SUPPLIED ENTRIES:
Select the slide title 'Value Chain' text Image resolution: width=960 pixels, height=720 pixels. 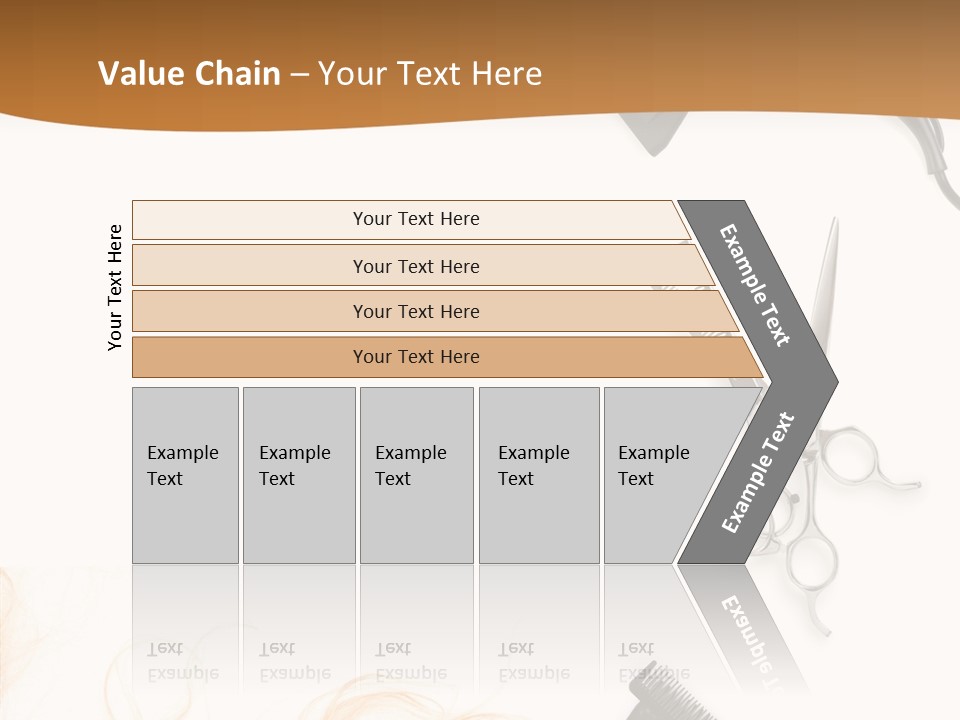tap(189, 73)
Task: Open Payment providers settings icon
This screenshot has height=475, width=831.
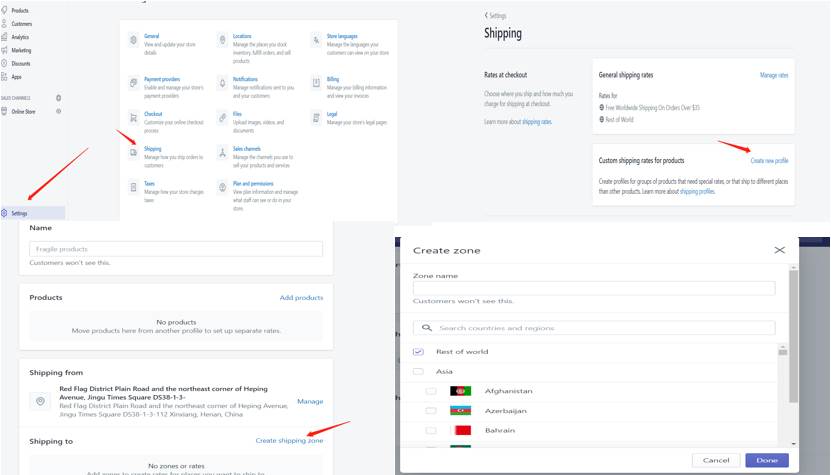Action: (134, 82)
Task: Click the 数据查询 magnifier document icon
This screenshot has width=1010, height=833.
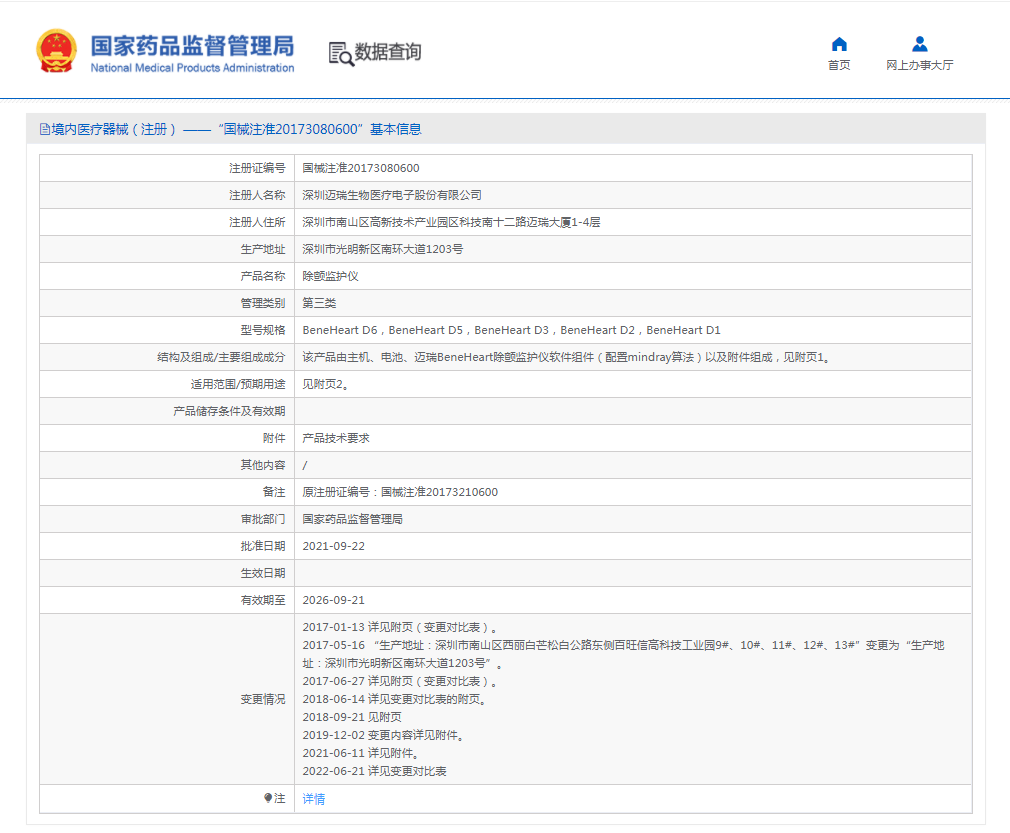Action: pyautogui.click(x=341, y=53)
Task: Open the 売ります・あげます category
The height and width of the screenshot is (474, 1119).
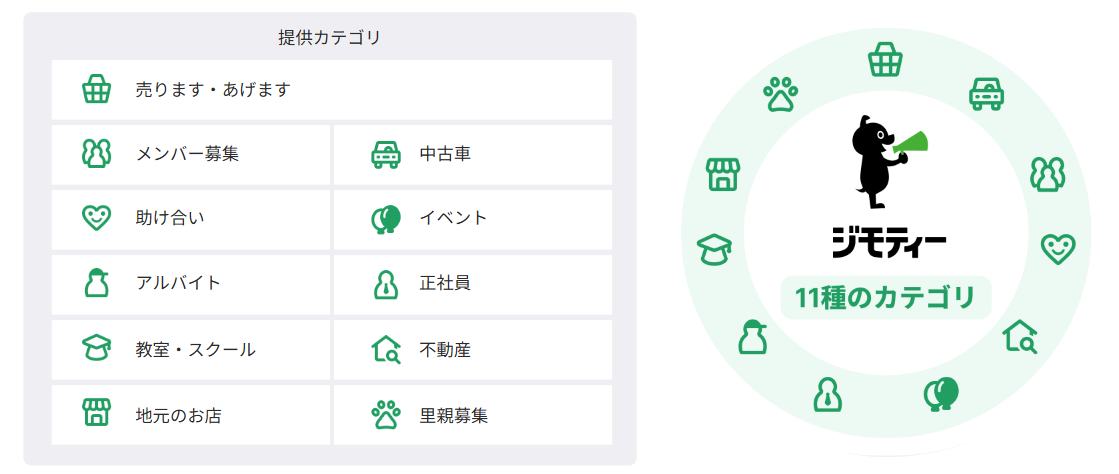Action: click(x=332, y=90)
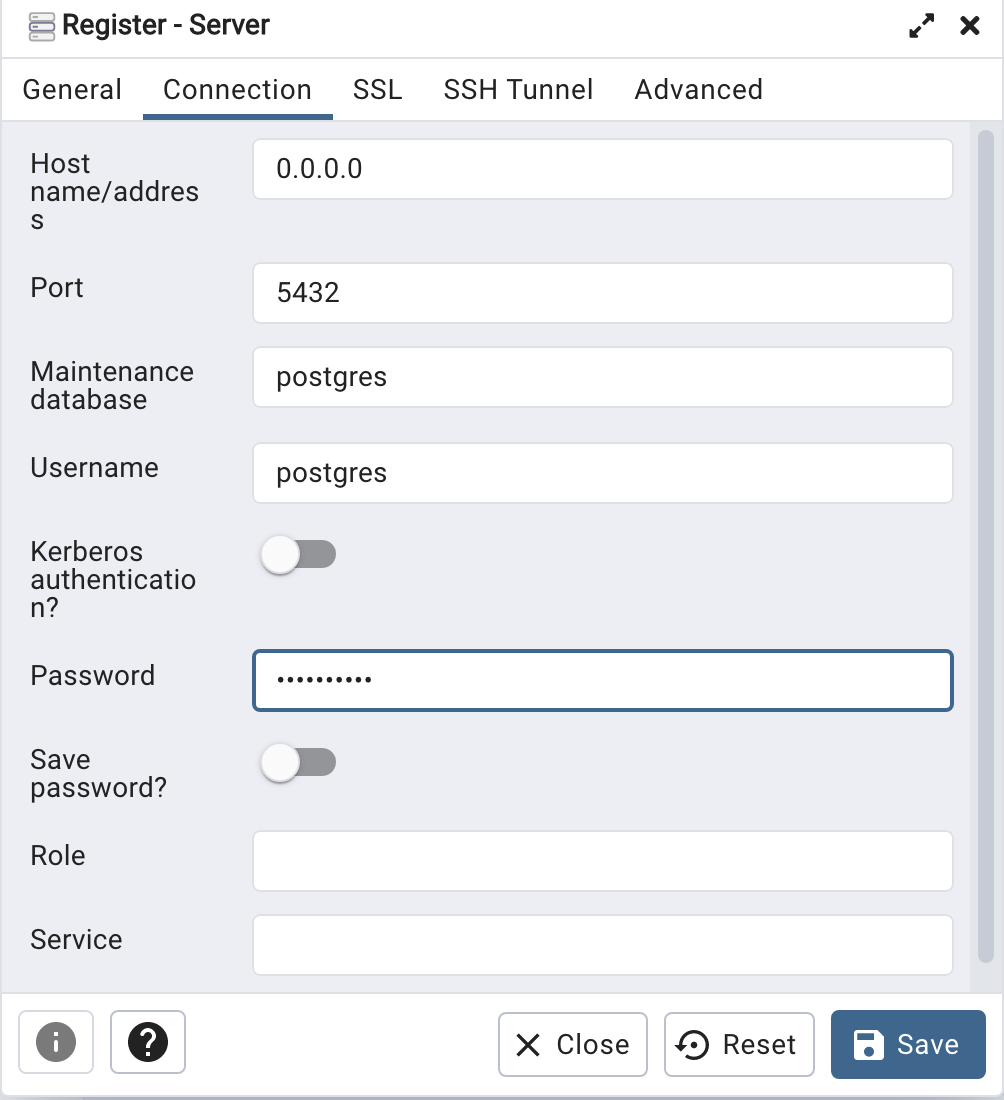Click the info icon button

pyautogui.click(x=56, y=1042)
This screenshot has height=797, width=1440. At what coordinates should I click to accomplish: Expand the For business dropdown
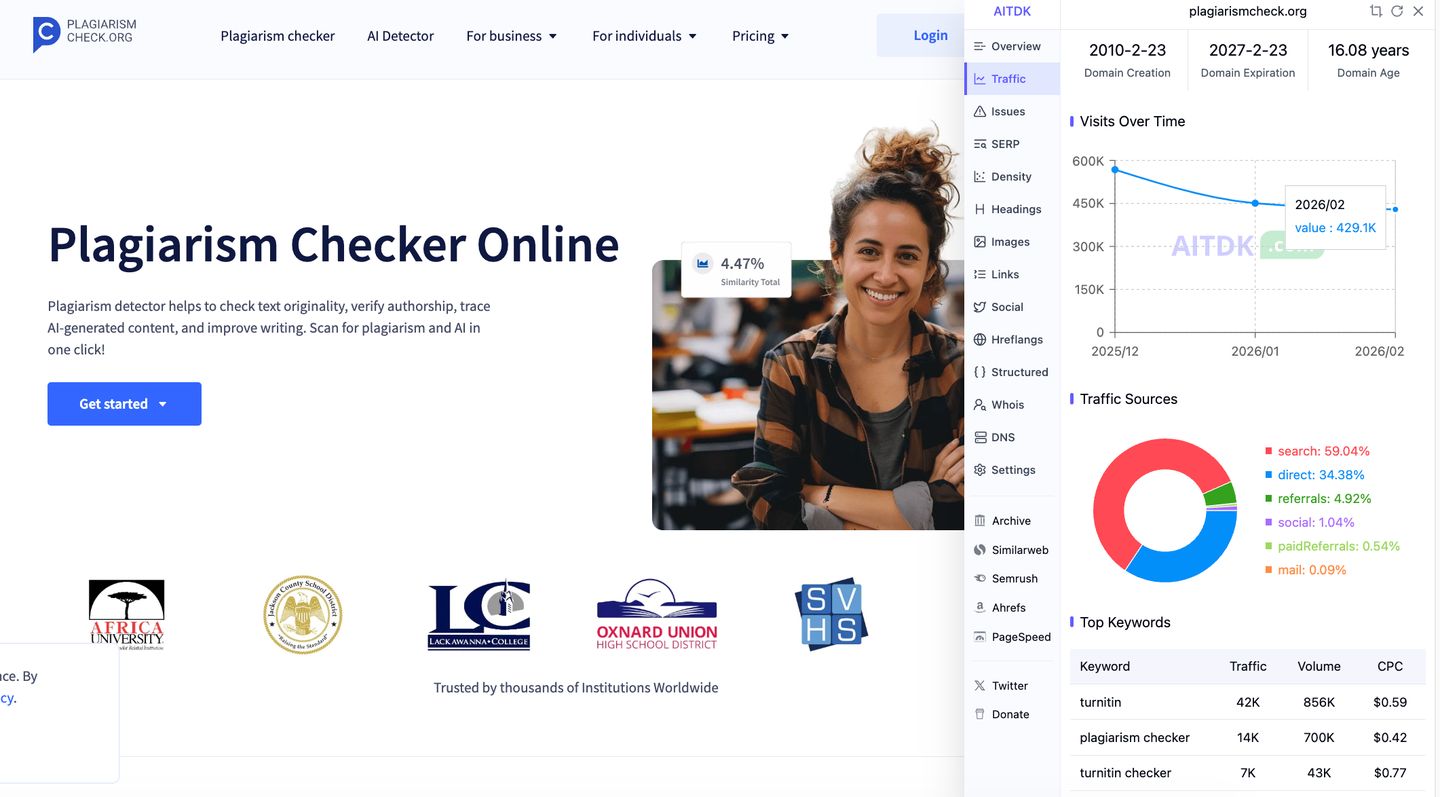511,36
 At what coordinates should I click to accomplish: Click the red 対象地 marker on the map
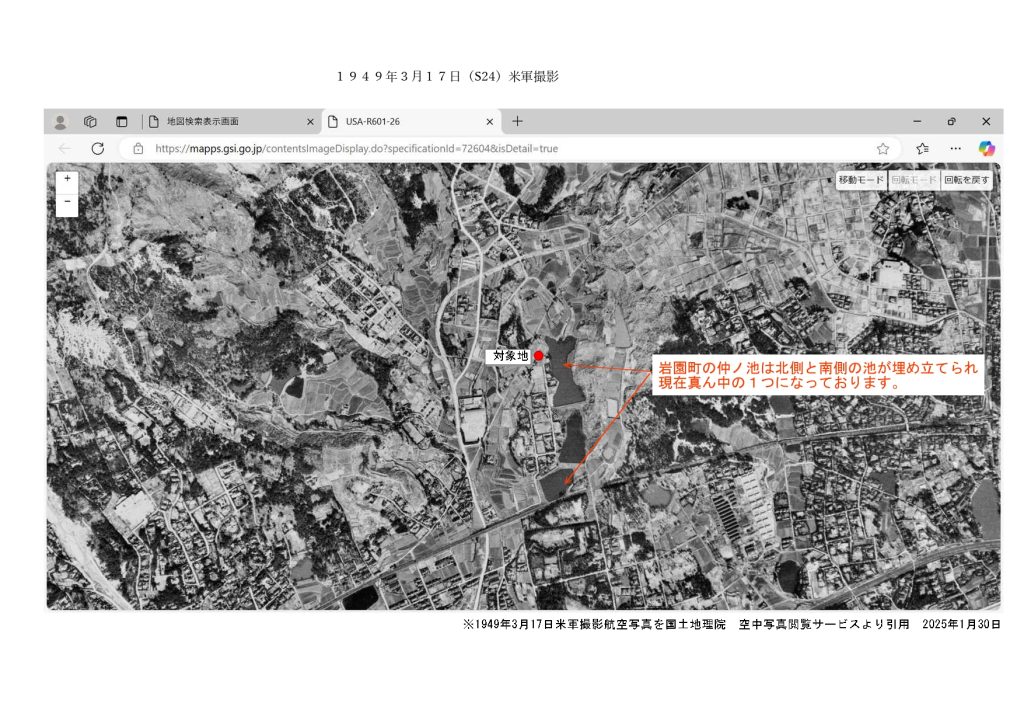pos(539,354)
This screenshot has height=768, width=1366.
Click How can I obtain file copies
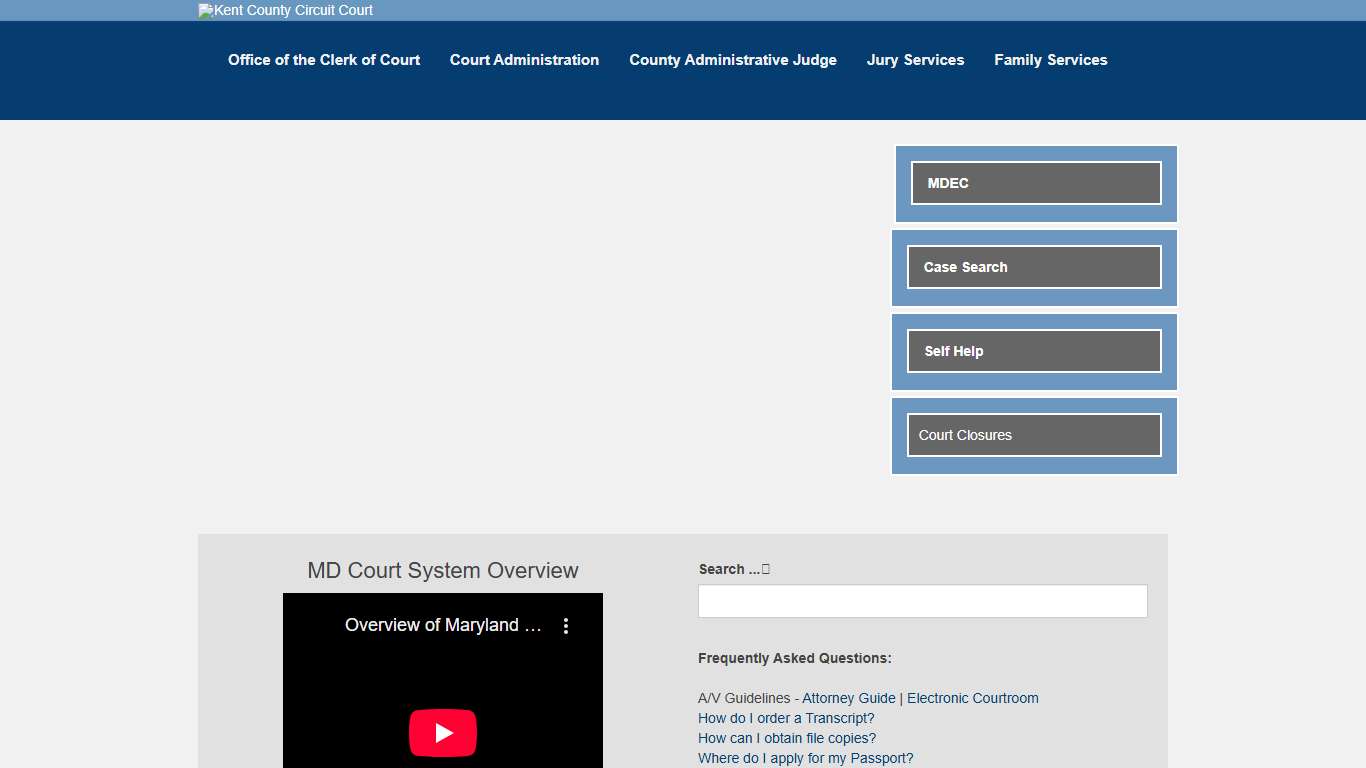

WHAT TO PRODUCE:
Your answer should be the lines of the records that hold the string "Open".

SOLUTION TO THE PROBLEM:
Task: Open Payment providers settings icon
Task: Open the 売ります・あげます category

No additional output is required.